Members of the Local & Sustainable Food Systems Network tend to be doers – engaging actively in the work of re-creating vibrant, place-based food systems. 
Working groups have begun emerging where there is a critical mass of people interested in a particular facet of food systems work. Two of these groups held their first meeting in January, coming together via teleconference to learn about each other’s initiatives, to exchange information and to commit to future encounters. 
The Food Hubs Working Group met on January 15th and will reconvene on March 19th. In between teleconferences, the Food Hubs Working Group can carry on the conversation via FSC’s discussion page devoted to the topic. The January meeting made it clear that there is a lot of activity underway across Canada to establish food hubs as a way of making local food more broadly available. More information about the Food Hubs Working Group can be found here
A smaller group also met in January by teleconference, this time focused on sustainable fisheries. Sustainable fisheries provide an important source of protein in our diets and are a vital part of coastal economies, yet they are frequently not incorporated into the broader food movement discourse. The complexities of sustainable land-based food systems are mirrored in water-based food systems with some distinct differences. The intent of this Working Group is to determine the most effective means to integrate sustainable fisheries into the work of the food movement, with the goal of enabling mutually beneficial exchanges of information and of collaborating on program and policy needs where appropriate.  Our Assembly in November in Halifax will provide an excellent opportunity to do this. This group also meets every two months. Anyone interested in joining the Sustainable Fisheries Working Group should contact the Network Co-ordinator, Abra Brynne.
Sustainable food systems initiatives tend to engage with smaller-scale enterprises for a variety of reasons.

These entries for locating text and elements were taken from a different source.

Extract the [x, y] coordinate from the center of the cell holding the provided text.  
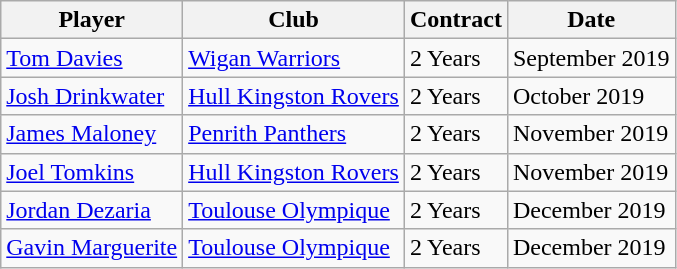
Player [92, 20]
Penrith Panthers [294, 134]
Date [591, 20]
September 2019 [591, 58]
Contract [456, 20]
Club [294, 20]
Josh Drinkwater [92, 96]
Wigan Warriors [294, 58]
Gavin Marguerite [92, 248]
Joel Tomkins [92, 172]
October 2019 [591, 96]
Tom Davies [92, 58]
James Maloney [92, 134]
Jordan Dezaria [92, 210]
Scan for the cell matching the given text and deliver its [x, y] coordinate at center. 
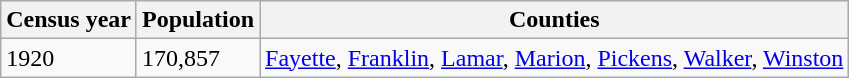
Census year [69, 20]
170,857 [198, 58]
Fayette, Franklin, Lamar, Marion, Pickens, Walker, Winston [554, 58]
Counties [554, 20]
1920 [69, 58]
Population [198, 20]
From the cell containing the given text, extract its center point as (x, y) coordinate. 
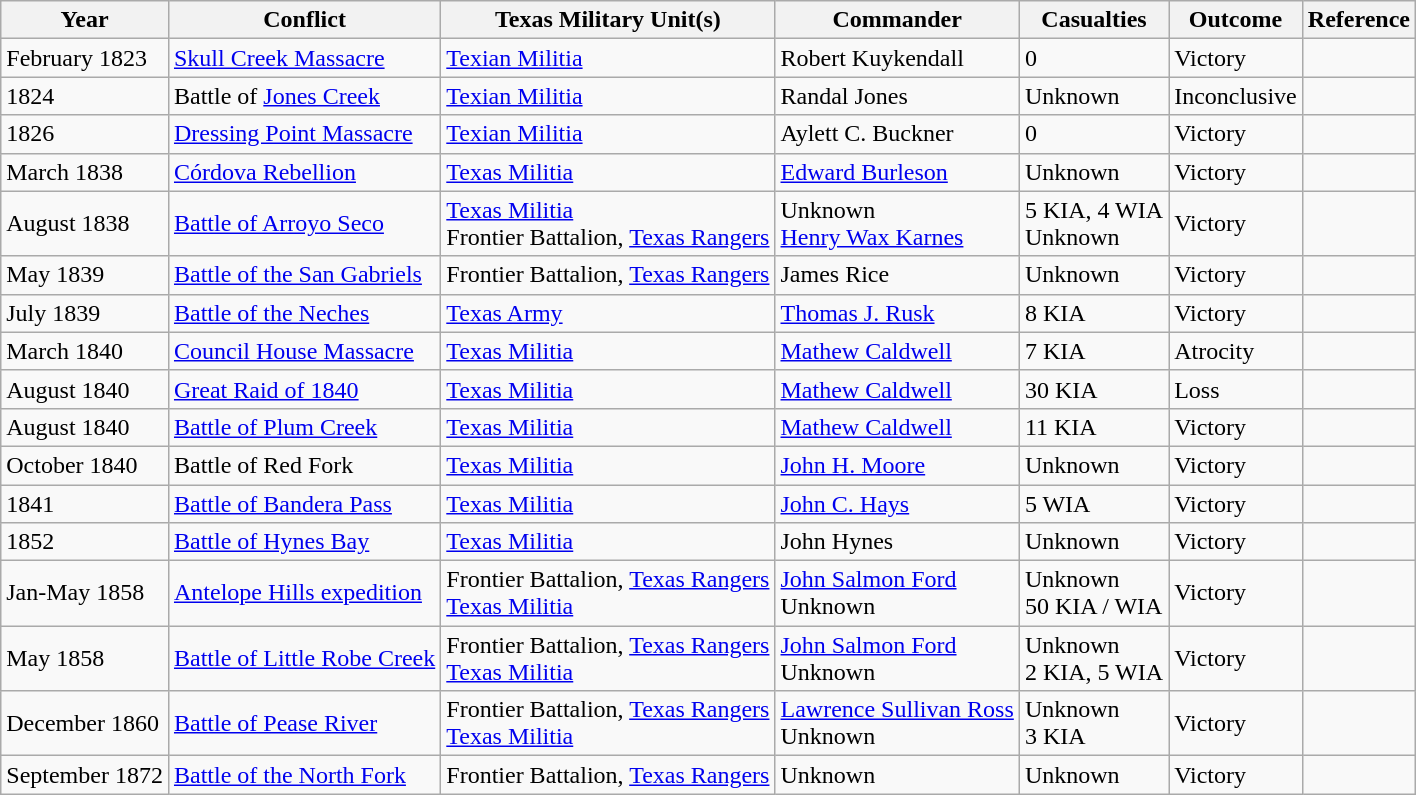
1841 (85, 503)
John H. Moore (897, 465)
Commander (897, 20)
1826 (85, 134)
July 1839 (85, 313)
Texas MilitiaFrontier Battalion, Texas Rangers (608, 224)
Casualties (1094, 20)
Battle of Plum Creek (304, 427)
James Rice (897, 275)
John C. Hays (897, 503)
Thomas J. Rusk (897, 313)
1824 (85, 96)
Year (85, 20)
Council House Massacre (304, 351)
7 KIA (1094, 351)
May 1839 (85, 275)
Antelope Hills expedition (304, 594)
Skull Creek Massacre (304, 58)
Battle of Pease River (304, 724)
11 KIA (1094, 427)
1852 (85, 542)
Robert Kuykendall (897, 58)
March 1838 (85, 172)
Great Raid of 1840 (304, 389)
Inconclusive (1236, 96)
Conflict (304, 20)
Battle of the Neches (304, 313)
Dressing Point Massacre (304, 134)
Edward Burleson (897, 172)
Lawrence Sullivan RossUnknown (897, 724)
August 1838 (85, 224)
Battle of Hynes Bay (304, 542)
Battle of Bandera Pass (304, 503)
February 1823 (85, 58)
September 1872 (85, 775)
Texas Army (608, 313)
Battle of the San Gabriels (304, 275)
Unknown2 KIA, 5 WIA (1094, 658)
5 KIA, 4 WIAUnknown (1094, 224)
UnknownHenry Wax Karnes (897, 224)
May 1858 (85, 658)
John Hynes (897, 542)
Randal Jones (897, 96)
Aylett C. Buckner (897, 134)
Loss (1236, 389)
March 1840 (85, 351)
December 1860 (85, 724)
October 1840 (85, 465)
Battle of Arroyo Seco (304, 224)
Unknown50 KIA / WIA (1094, 594)
Unknown3 KIA (1094, 724)
Battle of Red Fork (304, 465)
Outcome (1236, 20)
Reference (1358, 20)
Battle of Jones Creek (304, 96)
Battle of Little Robe Creek (304, 658)
Córdova Rebellion (304, 172)
8 KIA (1094, 313)
30 KIA (1094, 389)
Battle of the North Fork (304, 775)
Texas Military Unit(s) (608, 20)
5 WIA (1094, 503)
Jan-May 1858 (85, 594)
Atrocity (1236, 351)
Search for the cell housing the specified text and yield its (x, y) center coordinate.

Many embrace, at a minimum, a triple bottom line, seeking to align their business goals with those that lead to vibrant, healthy communities. In various locations across Canada, members of the Network are engaged in co-operatives , as an effective way to develop profitable food enterprises while still prioritizing the needs of the community.
The recent 5th Annual Assembly of the Local Organic Food Co-ops Network in Ontario provided an opportunity for these progressive co-operatives to come together, celebrate their successes and exchange information. The Local & Sustainable Food Systems Network Co-ordinator, Abra Brynne, spoke at the Assembly’s opening session on permaculture economics and co-operatives, and later led a discussion about how co-operatives are reconciling the need for food producers to make a viable living with the need to provide access to good food for the impoverished amongst us.